--- Start of EXTRACTED INFORMATION ---
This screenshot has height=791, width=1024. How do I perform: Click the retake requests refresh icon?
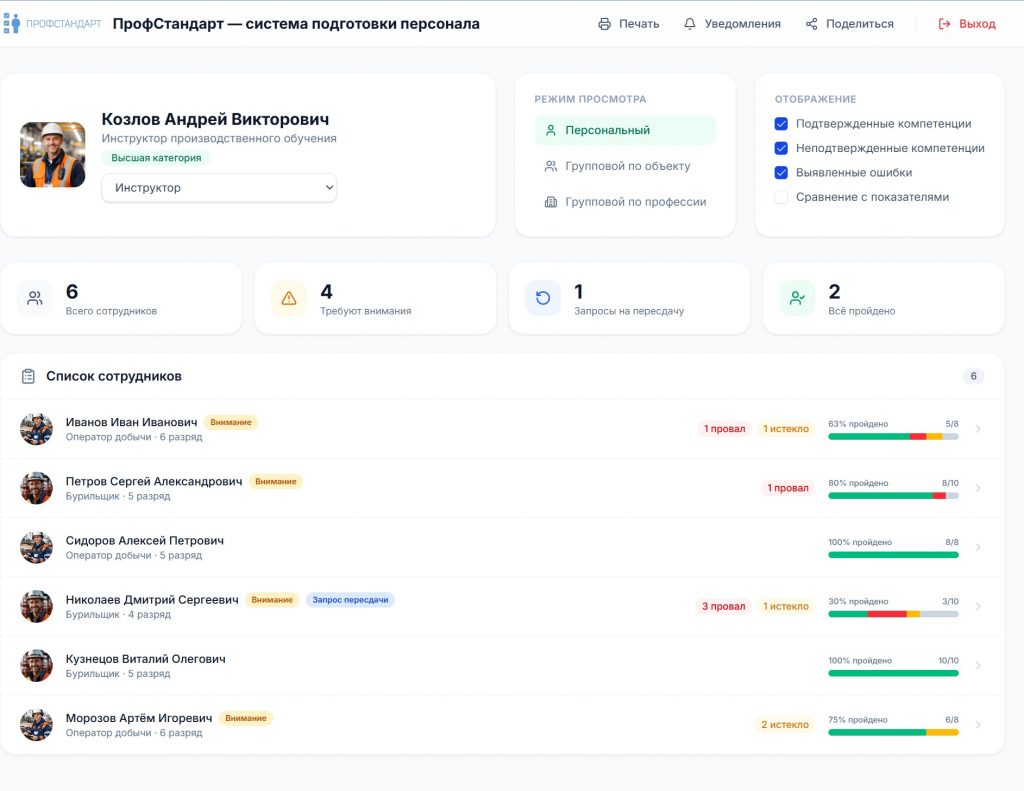pyautogui.click(x=543, y=298)
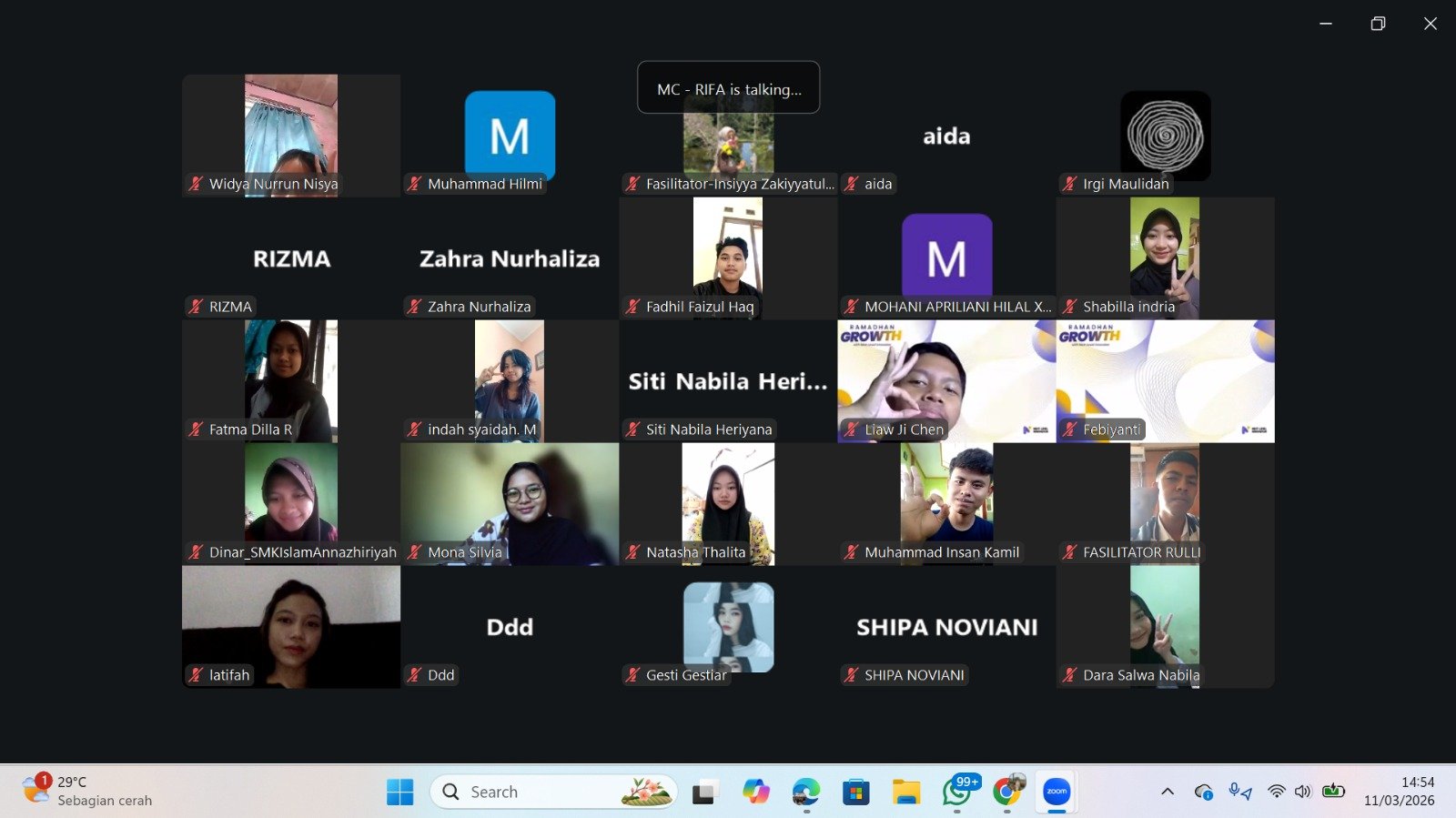Open the Copilot app icon
Screen dimensions: 1456x818
(x=755, y=792)
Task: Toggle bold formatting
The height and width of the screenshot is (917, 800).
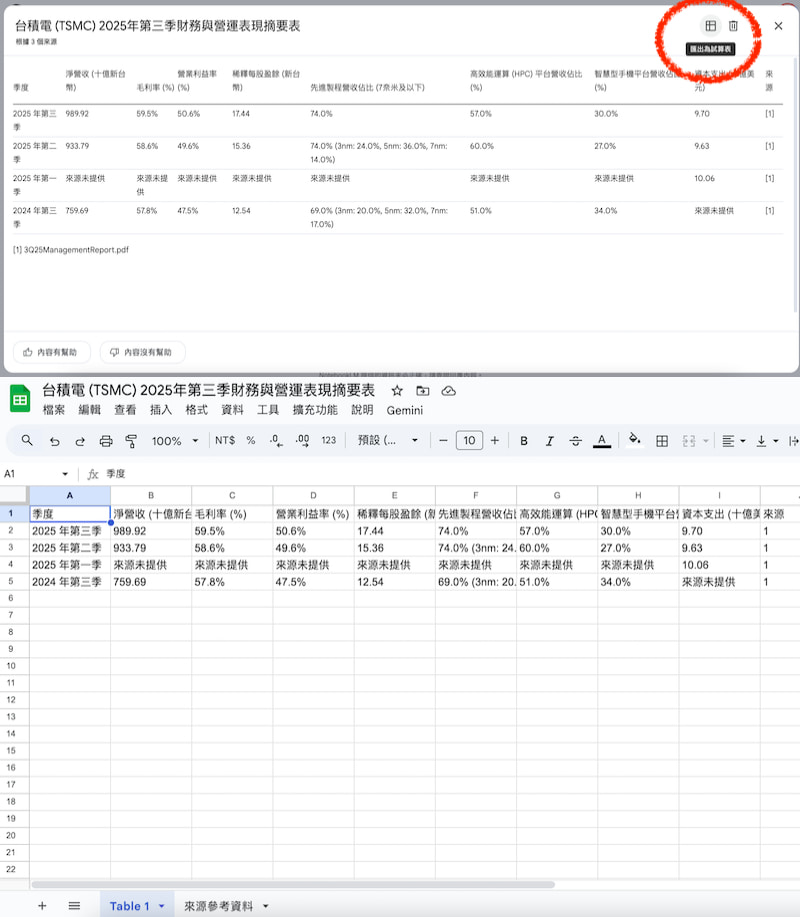Action: tap(524, 441)
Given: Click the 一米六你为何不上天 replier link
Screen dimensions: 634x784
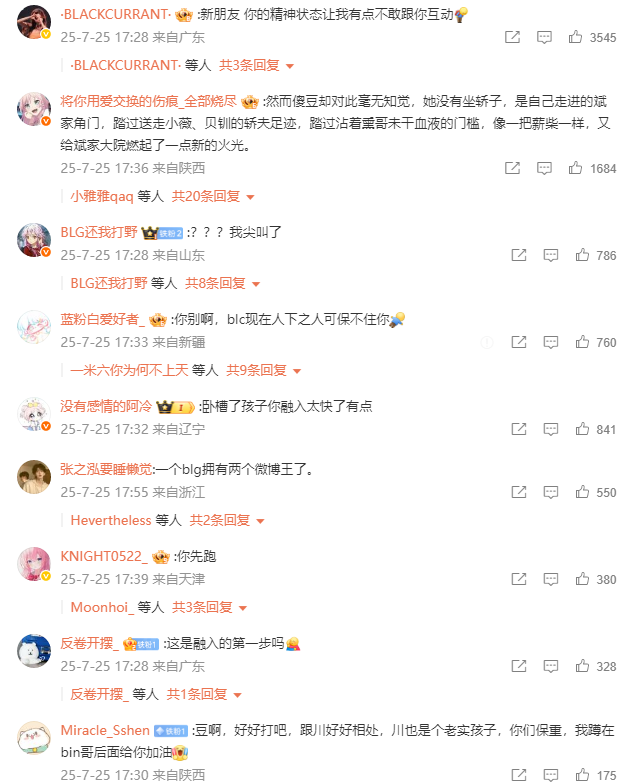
--- End of EXTRACTED INFORMATION ---
-- DO THIS --
Can you update the material from its start through the line containing "Action: tap(524, 441)", swapping "screenshot" for "screen capture" and changing nothing else? Leave the pictures out of your answer.

-- EXERCISE ANSWER --
This screen capture has height=791, width=1024. How do I perform: Click the retake requests refresh icon?
pyautogui.click(x=543, y=298)
Open the Copilot app icon
Screen dimensions: 1456x818
(x=755, y=792)
Task: Toggle bold formatting
The height and width of the screen capture is (917, 800).
Action: tap(524, 441)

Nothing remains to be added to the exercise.